Stored data entries:
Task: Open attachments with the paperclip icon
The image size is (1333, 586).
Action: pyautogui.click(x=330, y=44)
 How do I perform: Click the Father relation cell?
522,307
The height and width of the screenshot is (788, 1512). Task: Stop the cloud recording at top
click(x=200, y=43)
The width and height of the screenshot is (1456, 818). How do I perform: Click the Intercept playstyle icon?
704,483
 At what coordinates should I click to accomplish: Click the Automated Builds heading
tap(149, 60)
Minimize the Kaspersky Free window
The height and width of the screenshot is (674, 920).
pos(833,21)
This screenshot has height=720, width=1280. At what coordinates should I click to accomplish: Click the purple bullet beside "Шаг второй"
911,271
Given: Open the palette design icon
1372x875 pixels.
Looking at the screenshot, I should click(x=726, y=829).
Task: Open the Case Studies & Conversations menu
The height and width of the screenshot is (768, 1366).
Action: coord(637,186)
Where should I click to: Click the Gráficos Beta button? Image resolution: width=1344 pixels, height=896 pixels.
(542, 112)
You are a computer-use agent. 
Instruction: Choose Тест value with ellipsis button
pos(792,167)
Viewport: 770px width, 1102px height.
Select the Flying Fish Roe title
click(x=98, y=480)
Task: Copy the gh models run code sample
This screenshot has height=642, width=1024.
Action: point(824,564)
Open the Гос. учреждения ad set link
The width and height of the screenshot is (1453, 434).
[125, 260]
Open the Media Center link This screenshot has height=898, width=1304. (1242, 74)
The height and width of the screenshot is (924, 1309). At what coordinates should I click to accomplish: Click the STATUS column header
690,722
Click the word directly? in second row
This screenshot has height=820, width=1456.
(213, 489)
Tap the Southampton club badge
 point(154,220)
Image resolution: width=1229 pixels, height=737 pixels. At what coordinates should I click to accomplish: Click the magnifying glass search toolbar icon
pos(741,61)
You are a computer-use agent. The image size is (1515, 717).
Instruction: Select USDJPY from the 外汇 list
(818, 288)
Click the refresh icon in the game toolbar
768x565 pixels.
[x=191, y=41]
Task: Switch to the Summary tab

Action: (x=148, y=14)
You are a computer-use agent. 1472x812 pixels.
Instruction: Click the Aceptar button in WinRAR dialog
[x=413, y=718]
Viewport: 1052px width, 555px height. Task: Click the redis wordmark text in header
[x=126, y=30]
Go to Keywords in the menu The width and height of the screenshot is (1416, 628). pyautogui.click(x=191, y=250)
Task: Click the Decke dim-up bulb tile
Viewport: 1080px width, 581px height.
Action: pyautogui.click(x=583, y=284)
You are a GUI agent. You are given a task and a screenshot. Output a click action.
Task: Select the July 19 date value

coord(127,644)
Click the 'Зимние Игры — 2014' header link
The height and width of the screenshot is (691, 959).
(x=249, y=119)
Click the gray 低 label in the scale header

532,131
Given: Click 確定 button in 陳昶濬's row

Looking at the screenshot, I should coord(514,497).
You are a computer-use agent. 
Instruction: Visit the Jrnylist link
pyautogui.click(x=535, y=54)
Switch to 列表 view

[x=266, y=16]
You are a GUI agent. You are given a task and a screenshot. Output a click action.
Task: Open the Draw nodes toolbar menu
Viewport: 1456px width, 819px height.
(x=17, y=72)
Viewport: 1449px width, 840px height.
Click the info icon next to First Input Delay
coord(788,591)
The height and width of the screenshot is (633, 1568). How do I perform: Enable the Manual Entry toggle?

PROMPT:
Arrange the entries above as a JSON list of strings, one string per line, leaving out blank lines.

RESULT OF THIS EXERCISE:
[
  "Task: Open attachments with the paperclip icon",
  "The image size is (1333, 586).",
  "Action: pyautogui.click(x=330, y=44)",
  " How do I perform: Click the Father relation cell?",
  "522,307",
  "The height and width of the screenshot is (788, 1512). Task: Stop the cloud recording at top",
  "click(x=200, y=43)",
  "The width and height of the screenshot is (1456, 818). How do I perform: Click the Intercept playstyle icon?",
  "704,483",
  " At what coordinates should I click to accomplish: Click the Automated Builds heading",
  "tap(149, 60)",
  "Minimize the Kaspersky Free window",
  "The height and width of the screenshot is (674, 920).",
  "pos(833,21)",
  "This screenshot has height=720, width=1280. At what coordinates should I click to accomplish: Click the purple bullet beside \"Шаг второй\"",
  "911,271",
  "Given: Open the palette design icon",
  "1372x875 pixels.",
  "Looking at the screenshot, I should click(x=726, y=829).",
  "Task: Open the Case Studies & Conversations menu",
  "The height and width of the screenshot is (768, 1366).",
  "Action: coord(637,186)",
  "Where should I click to: Click the Gráficos Beta button? Image resolution: width=1344 pixels, height=896 pixels.",
  "(542, 112)",
  "You are a computer-use agent. ",
  "Instruction: Choose Тест value with ellipsis button",
  "pos(792,167)",
  "Viewport: 770px width, 1102px height.",
  "Select the Flying Fish Roe title",
  "click(x=98, y=480)",
  "Task: Copy the gh models run code sample",
  "This screenshot has height=642, width=1024.",
  "Action: point(824,564)",
  "Open the Гос. учреждения ad set link",
  "The width and height of the screenshot is (1453, 434).",
  "[125, 260]",
  "Open the Media Center link This screenshot has height=898, width=1304. (1242, 74)",
  "The height and width of the screenshot is (924, 1309). At what coordinates should I click to accomplish: Click the STATUS column header",
  "690,722",
  "Click the word directly? in second row",
  "This screenshot has height=820, width=1456.",
  "(213, 489)",
  "Tap the Southampton club badge",
  " point(154,220)",
  "Image resolution: width=1229 pixels, height=737 pixels. At what coordinates should I click to accomplish: Click the magnifying glass search toolbar icon",
  "pos(741,61)",
  "You are a computer-use agent. The image size is (1515, 717).",
  "Instruction: Select USDJPY from the 外汇 list",
  "(818, 288)",
  "Click the refresh icon in the game toolbar",
  "768x565 pixels.",
  "[x=191, y=41]",
  "Task: Switch to the Summary tab",
  "Action: (x=148, y=14)",
  "You are a computer-use agent. 1472x812 pixels.",
  "Instruction: Click the Aceptar button in WinRAR dialog",
  "[x=413, y=718]",
  "Viewport: 1052px width, 555px height. Task: Click the redis wordmark text in header",
  "[x=126, y=30]",
  "Go to Keywords in the menu The width and height of the screenshot is (1416, 628). pyautogui.click(x=191, y=250)",
  "Task: Click the Decke dim-up bulb tile",
  "Viewport: 1080px width, 581px height.",
  "Action: pyautogui.click(x=583, y=284)",
  "You are a GUI agent. You are given a task and a screenshot. Output a click action.",
  "Task: Select the July 19 date value",
  "coord(127,644)",
  "Click the 'Зимние Игры — 2014' header link",
  "The height and width of the screenshot is (691, 959).",
  "(x=249, y=119)",
  "Click the gray 低 label in the scale header",
  "532,131",
  "Given: Click 確定 button in 陳昶濬's row",
  "Looking at the screenshot, I should coord(514,497).",
  "You are a computer-use agent. ",
  "Instruction: Visit the Jrnylist link",
  "pyautogui.click(x=535, y=54)",
  "Switch to 列表 view",
  "[x=266, y=16]",
  "You are a GUI agent. You are given a task and a screenshot. Output a click action.",
  "Task: Open the Draw nodes toolbar menu",
  "Viewport: 1456px width, 819px height.",
  "(x=17, y=72)",
  "Viewport: 1449px width, 840px height.",
  "Click the info icon next to First Input Delay",
  "coord(788,591)",
  "The height and width of the screenshot is (633, 1568). How do I perform: Enable the Manual Entry toggle?"
]